Last updated: March 2026
Buy an Equipment Rental Company in Long Beach, CA
Why Long Beach Is a Solid Market for Equipment Rental
Long Beach sits at the center of one of the largest construction and logistics corridors in the country.
The Port of Long Beach handles roughly 40% of all U.S. container imports. That volume drives constant construction, warehousing expansion, and infrastructure maintenance in the surrounding metro. All of that activity generates steady demand for equipment rental.
The city's median household income of $83,969 and population of 458,491 also support a dense base of commercial contractors, property managers, and small developers who rent rather than own heavy equipment.

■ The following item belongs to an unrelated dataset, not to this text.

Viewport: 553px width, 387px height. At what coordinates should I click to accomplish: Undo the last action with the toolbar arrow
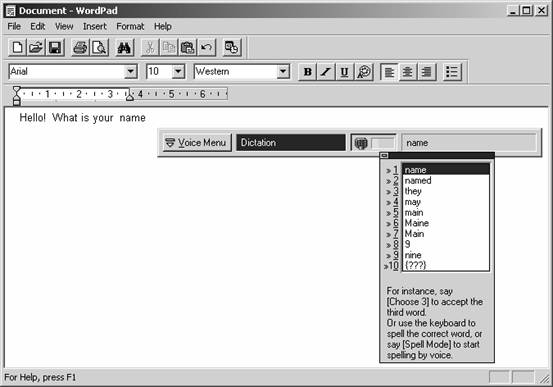pyautogui.click(x=207, y=47)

This is not a secondary market you are hoping will grow. The demand infrastructure is already there.
How Much Does an Equipment Rental Company Cost in Long Beach?

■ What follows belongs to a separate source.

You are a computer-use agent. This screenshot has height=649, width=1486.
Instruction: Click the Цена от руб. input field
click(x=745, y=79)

As of Q1 2026, the national median asking price for an equipment rental company is $1,125,000 with median cash flow of $294,600, implying roughly a 3.8x multiple. According to Regalis Capital's deal team, most equipment rental acquisitions in this range qualify for SBA 7(a) financing with a 10% equity injection, structured as 5% buyer cash plus a 5% seller note on full standby.
The price range across 44 national listings runs from $125,000 to $11,000,000, so the spread is wide. Smaller single-location operators with a limited fleet sit at the low end. Multi-location businesses with diversified equipment categories and long-term contractor relationships push into the millions.
For Long Beach specifically, expect median-range pricing to hold or run slightly above national averages given the port-adjacent commercial activity and higher California operating costs.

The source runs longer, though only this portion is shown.